The tracheobronchial tree is patent. No significant enlarged mediastinal, hilar or axillary lymph nodes. Mediastinal vascular structures appear unremarkable. No pericardial effusion. Osseous structures demonstrate no suspicious focal lesion (Figure 2). Another similar cystic lesion noticed in the lower lobe of the left lung measuring about 4.8 × 5.2 × 5.7 cm (Figure 3 & 4).
Her pleural effusion was drained and thoracic surgery performed open lung biopsy from a big mass originating from the middle lobe was found. The histopathology report came out to be choriocarcinoma with immunohistochemistry positive for PanCK, CK-7 and βhCG and negative for TTF-1, CK20, p63, CK 5/6, inhibin, synaptophysin, S100 and SMA.
Then she was referred to oncology for chemotherapy (BEP) Bleomycin, Etoposide and Cisplatin chemotherapy. She has been following up in the oncology clinic and showing good response (Figure 5).
It is rare for the choriocarcinoma to be originating from mediastinum without involvement of the gonads (e.g., ovaries) but in our patient, choriocarcinoma originated from the right middle lobe without involvement of gonads.
These tumors can be found anywhere on the midline, particularly the retroperitoneum, the anterior mediastinum, the sacrococcyx, and the pineal gland. Other less common sites include the orbit, suprasellar area, palate, thyroid, submandibular region, anterior abdominal wall, stomach, liver, vagina, and prostate. The classic theory suggests that Germ Cell Tumors (GCTs) in these areas are derived from local transformation of primordial germ cells misplaced during embryogenesis.
For patients receiving intensive chemotherapy, 5-year survival rates of 40-65% have been reported. Extragonadal seminomas carry the best survival rates [2]. Overall survival of patients with seminomatous extragonadal GCTs has been reported to range from 88%-100%, whereas suvival of patients with mediastinal non-seminomatous extragonadal GCTs is 40-45% [3,4].

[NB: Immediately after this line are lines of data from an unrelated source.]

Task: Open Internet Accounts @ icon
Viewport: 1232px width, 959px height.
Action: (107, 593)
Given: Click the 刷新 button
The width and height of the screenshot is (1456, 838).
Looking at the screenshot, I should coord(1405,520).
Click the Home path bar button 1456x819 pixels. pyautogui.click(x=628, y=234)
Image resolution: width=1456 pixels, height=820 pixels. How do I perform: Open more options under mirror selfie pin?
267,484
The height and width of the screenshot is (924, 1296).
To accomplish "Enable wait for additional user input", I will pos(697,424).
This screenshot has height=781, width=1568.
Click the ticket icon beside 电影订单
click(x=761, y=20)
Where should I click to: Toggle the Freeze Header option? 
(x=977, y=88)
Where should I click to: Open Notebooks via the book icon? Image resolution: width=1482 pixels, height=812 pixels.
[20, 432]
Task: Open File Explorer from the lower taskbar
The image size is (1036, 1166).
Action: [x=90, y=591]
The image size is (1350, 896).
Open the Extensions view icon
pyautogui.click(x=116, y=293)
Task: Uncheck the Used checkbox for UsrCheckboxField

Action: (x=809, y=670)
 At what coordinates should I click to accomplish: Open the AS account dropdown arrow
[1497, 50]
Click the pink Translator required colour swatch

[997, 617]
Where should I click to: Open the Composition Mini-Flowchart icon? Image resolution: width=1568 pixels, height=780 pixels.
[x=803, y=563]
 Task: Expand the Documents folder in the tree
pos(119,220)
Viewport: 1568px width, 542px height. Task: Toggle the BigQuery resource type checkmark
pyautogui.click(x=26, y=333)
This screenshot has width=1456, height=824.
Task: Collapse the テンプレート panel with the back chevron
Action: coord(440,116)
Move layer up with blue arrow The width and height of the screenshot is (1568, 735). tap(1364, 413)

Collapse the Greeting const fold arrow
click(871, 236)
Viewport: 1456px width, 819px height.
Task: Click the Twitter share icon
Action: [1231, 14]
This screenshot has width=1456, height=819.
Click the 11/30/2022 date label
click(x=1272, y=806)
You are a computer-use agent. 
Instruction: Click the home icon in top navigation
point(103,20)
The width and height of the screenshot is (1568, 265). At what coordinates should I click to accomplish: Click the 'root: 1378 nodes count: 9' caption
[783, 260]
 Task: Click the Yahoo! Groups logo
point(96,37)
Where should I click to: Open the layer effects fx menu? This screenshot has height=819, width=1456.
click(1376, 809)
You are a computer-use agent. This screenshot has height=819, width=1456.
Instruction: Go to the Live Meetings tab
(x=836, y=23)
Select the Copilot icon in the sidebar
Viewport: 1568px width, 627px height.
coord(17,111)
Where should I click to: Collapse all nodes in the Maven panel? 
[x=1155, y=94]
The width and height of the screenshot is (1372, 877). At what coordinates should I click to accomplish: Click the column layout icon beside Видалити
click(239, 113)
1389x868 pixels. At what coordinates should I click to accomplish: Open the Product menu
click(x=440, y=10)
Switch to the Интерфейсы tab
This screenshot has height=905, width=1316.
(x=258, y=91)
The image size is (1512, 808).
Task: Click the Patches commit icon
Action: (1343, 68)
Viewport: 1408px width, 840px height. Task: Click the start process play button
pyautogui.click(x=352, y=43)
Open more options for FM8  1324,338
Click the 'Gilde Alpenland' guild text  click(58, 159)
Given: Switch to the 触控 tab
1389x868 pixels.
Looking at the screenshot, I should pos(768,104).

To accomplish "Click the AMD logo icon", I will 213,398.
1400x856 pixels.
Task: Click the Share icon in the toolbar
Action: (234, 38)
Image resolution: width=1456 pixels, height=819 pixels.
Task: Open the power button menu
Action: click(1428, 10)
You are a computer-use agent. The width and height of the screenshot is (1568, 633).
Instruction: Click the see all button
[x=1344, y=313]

All of the following indicate good prognosis for non-seminomatous germ cell tumor (choriocarcinoma):
• Testis/retroperitoneal primary
• No non-pulmonary visceral metastases
• Good tumor marker levels - AFP < 1000 ng/mL, β-hCG < 1000 IU/L, and LDH < 1.5 times the upper limit of normal.
So, it was concluded that this rare tumor of mediastinum or gonadal origin can also have middle lobe lung origin as mentioned in our case report.